Exercise requirements -
Repeat the data below word for word.
====
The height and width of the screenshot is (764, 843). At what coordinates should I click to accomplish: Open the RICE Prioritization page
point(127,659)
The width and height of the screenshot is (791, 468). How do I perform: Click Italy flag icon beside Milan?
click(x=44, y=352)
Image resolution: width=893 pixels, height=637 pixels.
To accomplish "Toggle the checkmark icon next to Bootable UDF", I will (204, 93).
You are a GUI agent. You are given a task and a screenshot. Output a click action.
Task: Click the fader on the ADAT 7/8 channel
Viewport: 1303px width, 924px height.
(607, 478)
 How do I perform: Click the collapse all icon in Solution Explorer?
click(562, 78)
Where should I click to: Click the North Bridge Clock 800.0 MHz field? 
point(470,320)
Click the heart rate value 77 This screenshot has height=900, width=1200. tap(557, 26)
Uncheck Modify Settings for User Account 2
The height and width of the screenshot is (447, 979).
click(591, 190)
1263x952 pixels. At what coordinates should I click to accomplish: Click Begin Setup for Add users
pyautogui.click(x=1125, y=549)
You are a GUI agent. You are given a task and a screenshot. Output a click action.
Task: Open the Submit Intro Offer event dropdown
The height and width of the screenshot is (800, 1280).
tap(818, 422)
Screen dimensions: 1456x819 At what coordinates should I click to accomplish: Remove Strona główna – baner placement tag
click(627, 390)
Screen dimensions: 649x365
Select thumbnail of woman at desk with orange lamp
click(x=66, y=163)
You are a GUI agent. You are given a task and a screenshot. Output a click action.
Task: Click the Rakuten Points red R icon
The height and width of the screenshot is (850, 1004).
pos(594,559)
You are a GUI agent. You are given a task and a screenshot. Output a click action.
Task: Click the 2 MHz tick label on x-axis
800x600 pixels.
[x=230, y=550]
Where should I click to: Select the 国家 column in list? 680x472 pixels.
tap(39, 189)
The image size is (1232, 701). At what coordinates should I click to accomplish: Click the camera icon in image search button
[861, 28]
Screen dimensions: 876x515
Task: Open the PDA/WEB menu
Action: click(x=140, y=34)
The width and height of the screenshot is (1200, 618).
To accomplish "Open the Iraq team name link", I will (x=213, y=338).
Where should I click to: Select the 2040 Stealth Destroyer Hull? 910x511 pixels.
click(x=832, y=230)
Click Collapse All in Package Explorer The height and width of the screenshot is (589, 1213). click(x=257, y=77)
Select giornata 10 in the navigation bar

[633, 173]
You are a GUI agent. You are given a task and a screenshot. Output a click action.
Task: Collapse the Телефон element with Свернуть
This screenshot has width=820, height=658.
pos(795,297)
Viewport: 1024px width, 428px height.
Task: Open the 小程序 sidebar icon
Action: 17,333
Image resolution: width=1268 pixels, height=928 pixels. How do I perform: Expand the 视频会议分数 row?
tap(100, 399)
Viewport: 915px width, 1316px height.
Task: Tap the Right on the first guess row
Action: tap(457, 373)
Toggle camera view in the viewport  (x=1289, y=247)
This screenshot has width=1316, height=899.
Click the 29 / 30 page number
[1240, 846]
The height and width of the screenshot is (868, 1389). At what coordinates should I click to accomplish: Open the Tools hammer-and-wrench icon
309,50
====
Answer space -
The height and width of the screenshot is (764, 843). At what coordinates should I click to accomplish: Open the RICE Prioritization page
point(127,659)
The width and height of the screenshot is (791, 468). How do I perform: Click Italy flag icon beside Milan?
click(x=44, y=352)
Image resolution: width=893 pixels, height=637 pixels.
To accomplish "Toggle the checkmark icon next to Bootable UDF", I will (204, 93).
You are a GUI agent. You are given a task and a screenshot. Output a click action.
Task: Click the fader on the ADAT 7/8 channel
Viewport: 1303px width, 924px height.
(607, 478)
 How do I perform: Click the collapse all icon in Solution Explorer?
click(562, 78)
Where should I click to: Click the North Bridge Clock 800.0 MHz field? 
point(470,320)
Click the heart rate value 77 This screenshot has height=900, width=1200. tap(557, 26)
Uncheck Modify Settings for User Account 2
The height and width of the screenshot is (447, 979).
click(591, 190)
1263x952 pixels. At what coordinates should I click to accomplish: Click Begin Setup for Add users
pyautogui.click(x=1125, y=549)
You are a GUI agent. You are given a task and a screenshot. Output a click action.
Task: Open the Submit Intro Offer event dropdown
The height and width of the screenshot is (800, 1280).
tap(818, 422)
Screen dimensions: 1456x819 At what coordinates should I click to accomplish: Remove Strona główna – baner placement tag
click(627, 390)
Screen dimensions: 649x365
Select thumbnail of woman at desk with orange lamp
click(x=66, y=163)
You are a GUI agent. You are given a task and a screenshot. Output a click action.
Task: Click the Rakuten Points red R icon
The height and width of the screenshot is (850, 1004).
pos(594,559)
You are a GUI agent. You are given a task and a screenshot. Output a click action.
Task: Click the 2 MHz tick label on x-axis
800x600 pixels.
[x=230, y=550]
Where should I click to: Select the 国家 column in list? 680x472 pixels.
tap(39, 189)
The image size is (1232, 701). At what coordinates should I click to accomplish: Click the camera icon in image search button
[861, 28]
Screen dimensions: 876x515
Task: Open the PDA/WEB menu
Action: click(x=140, y=34)
The width and height of the screenshot is (1200, 618).
To accomplish "Open the Iraq team name link", I will (x=213, y=338).
Where should I click to: Select the 2040 Stealth Destroyer Hull? 910x511 pixels.
click(x=832, y=230)
Click Collapse All in Package Explorer The height and width of the screenshot is (589, 1213). click(x=257, y=77)
Select giornata 10 in the navigation bar

[633, 173]
You are a GUI agent. You are given a task and a screenshot. Output a click action.
Task: Collapse the Телефон element with Свернуть
This screenshot has width=820, height=658.
pos(795,297)
Viewport: 1024px width, 428px height.
Task: Open the 小程序 sidebar icon
Action: 17,333
Image resolution: width=1268 pixels, height=928 pixels. How do I perform: Expand the 视频会议分数 row?
tap(100, 399)
Viewport: 915px width, 1316px height.
Task: Tap the Right on the first guess row
Action: tap(457, 373)
Toggle camera view in the viewport  (x=1289, y=247)
This screenshot has width=1316, height=899.
Click the 29 / 30 page number
[1240, 846]
The height and width of the screenshot is (868, 1389). At what coordinates should I click to accomplish: Open the Tools hammer-and-wrench icon
309,50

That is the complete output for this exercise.